原始类型如NSInteger不是对象。通常您只存储值而不是存储指针。分配NSInteger变量时，您会复制该值。您可以使用print. 或者像这样：NSLog("%ld", (long)currentRow)。当你分配一个基元时，你复制了它的值。不要使用%@或print-object与原语一起使用——它们需要对象。

(I say "usually you just store the value," because you can make pointers to primitive types, too. In situations like yours however it's not necessary.)

（我说“通常你只存储值”，因为你也可以创建指向原始类型的指针。但在像你这样的情况下，这是没有必要的。）

[self currentRow]returns 0, just like you set it. (Furthermore, because Objective-C guarantees initialization of instance variables, it'll return 0 even if you don'tset it.)

[self currentRow]返回 0，就像你设置的一样。（此外，因为Objective-C 保证实例变量的初始化，即使你不设置它也会返回0。）

The problem is that you're expecting a pointer to an object. How you fix your code depends on how you're using it:

问题是你期待一个指向对象的指针。您如何修复代码取决于您如何使用它：

• If you're using print-object currentRow, change it to print currentRow.
• If you're using NSLog("%@", currentRow), change it to NSLog(%"ld", (long)currentRow).
• If you're using currentRowsomewhere else, where an object is required, change your instance variable and property types to NSNumber *, an object type. Set it with [self setCurrentRow:[NSNumber numberWithInt:0]].

• 如果您正在使用print-object currentRow，请将其更改为print currentRow。
• 如果您正在使用NSLog("%@", currentRow)，请将其更改为NSLog(%"ld", (long)currentRow)。
• 如果您在currentRow其他需要对象的地方使用，请将您的实例变量和属性类型更改NSNumber *为对象类型。用 设置它[self setCurrentRow:[NSNumber numberWithInt:0]]。

NSInteger is not object, it's typedef'd to int or something like that. Thus, if you set currentRow to 0 and then try to get it back, null (aka 0) is totally correct value.

NSInteger 不是对象，它是 typedef 到 int 或类似的东西。因此，如果您将 currentRow 设置为 0，然后尝试将其取回，则 null（又名 0）是完全正确的值。

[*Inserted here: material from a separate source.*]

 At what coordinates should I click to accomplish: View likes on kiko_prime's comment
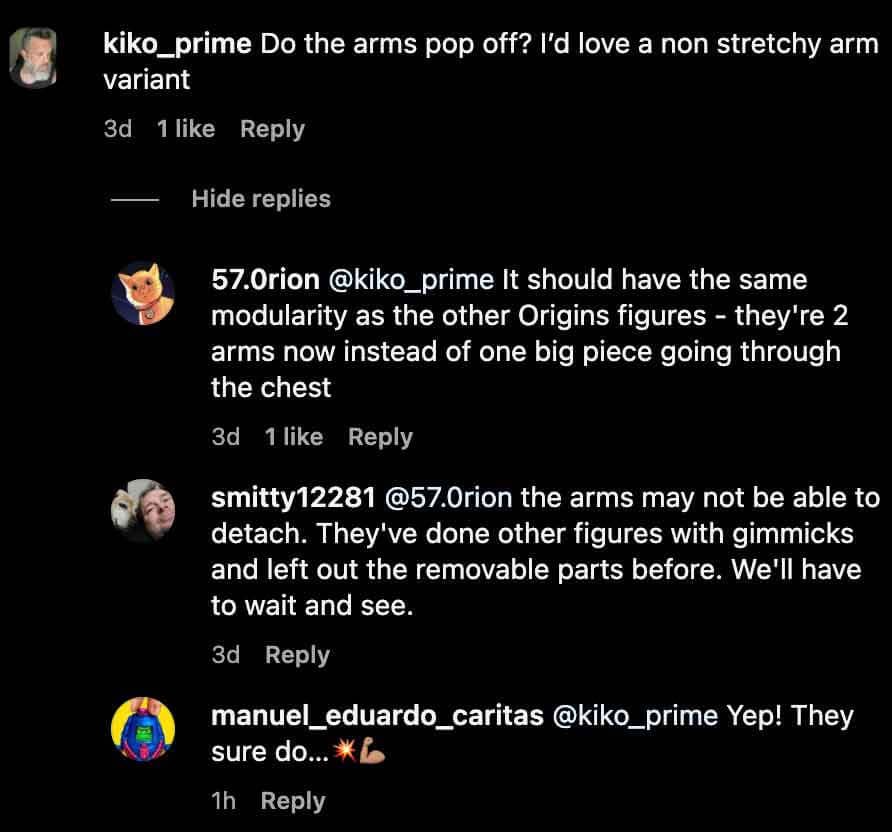pos(186,128)
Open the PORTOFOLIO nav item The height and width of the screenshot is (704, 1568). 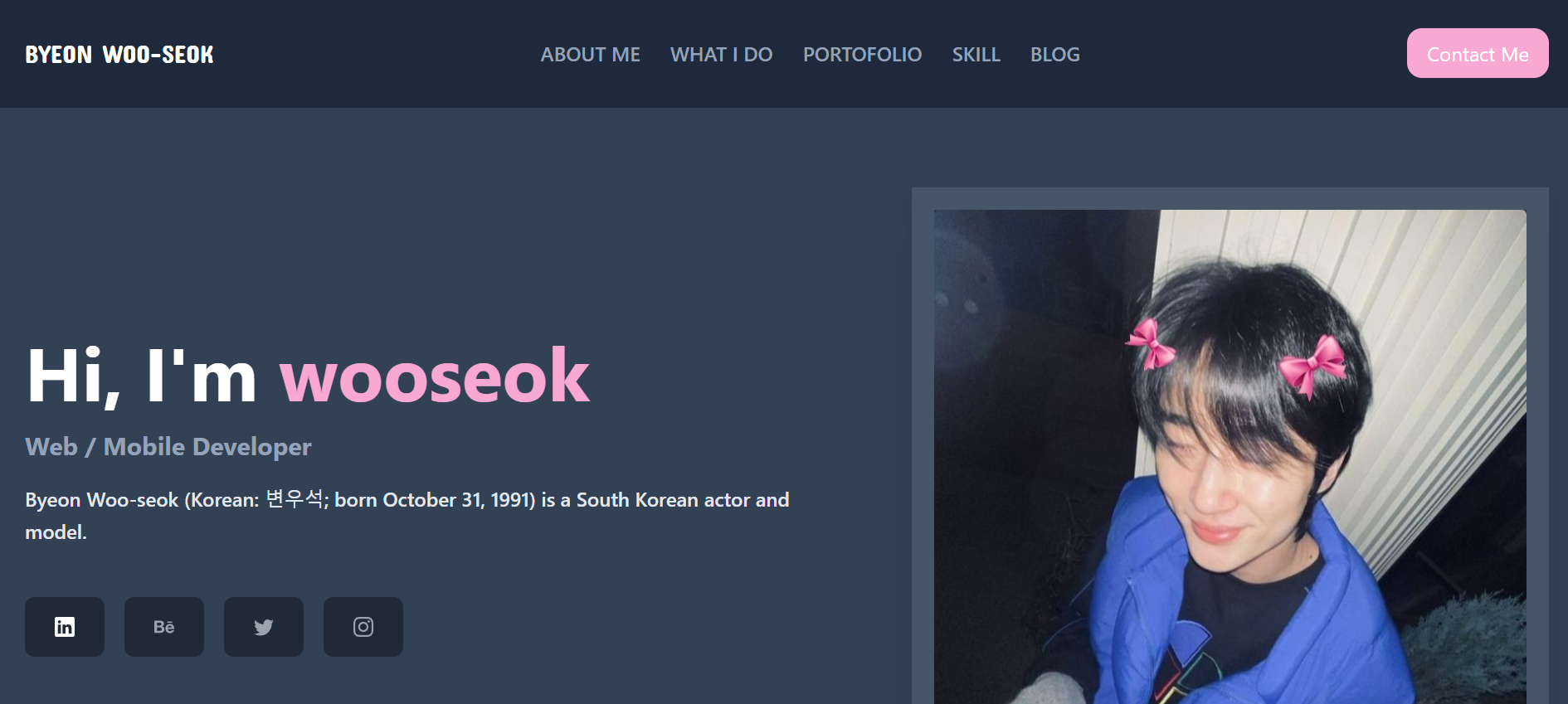coord(863,55)
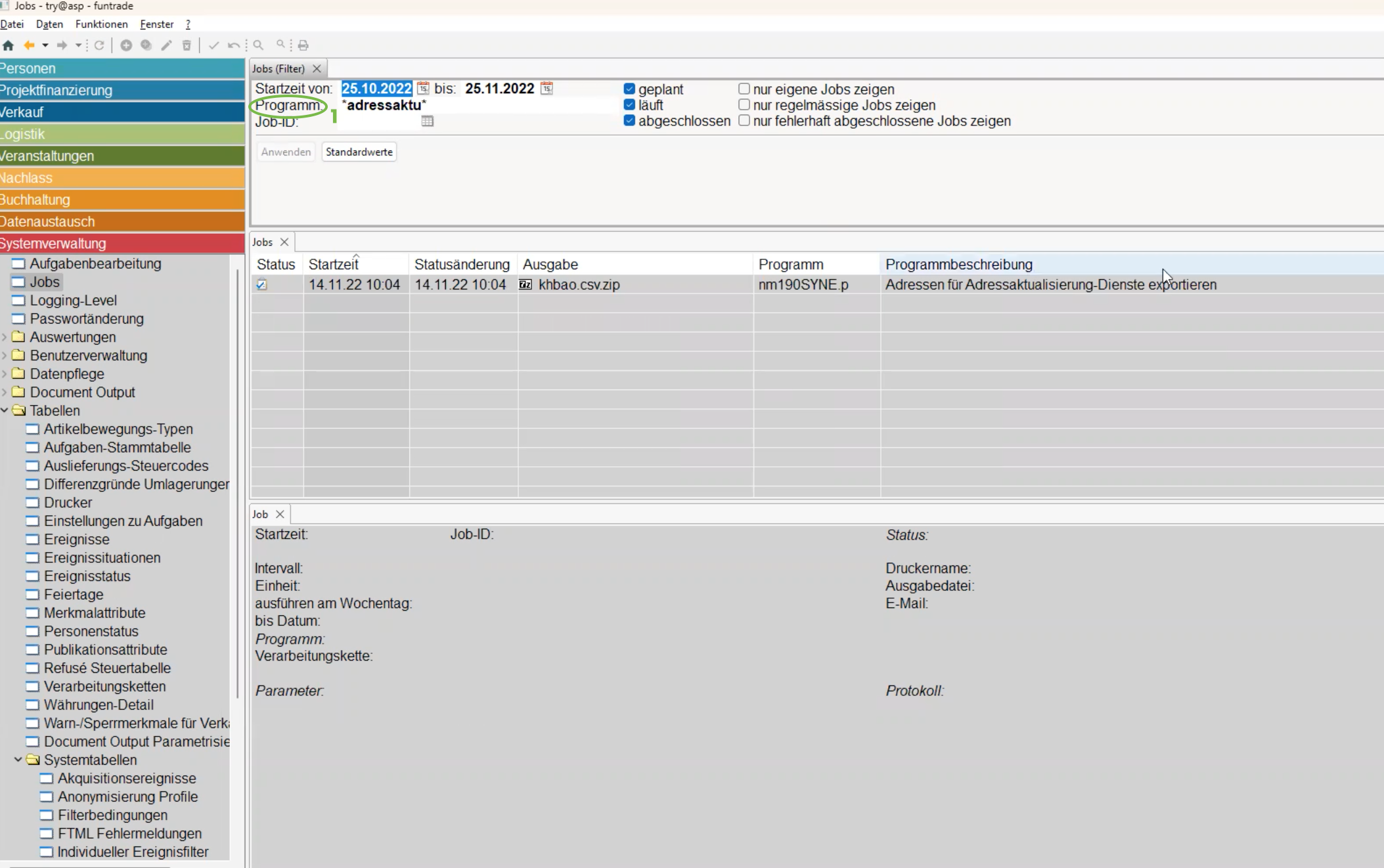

The getter method will be synthesized as - (NSInteger)currentRowso it should work just fine. But how do you check if it works? With NSLog(@"%@", ...)? Than you should use %d.

getter 方法将被合成，- (NSInteger)currentRow因此它应该可以正常工作。但是你如何检查它是否有效？与NSLog(@"%@", ...)？比你应该使用%d.

If you want it to be an object you should use NSNumberand a retainproperty.

如果您希望它是一个对象，您应该使用它NSNumber和一个retain属性。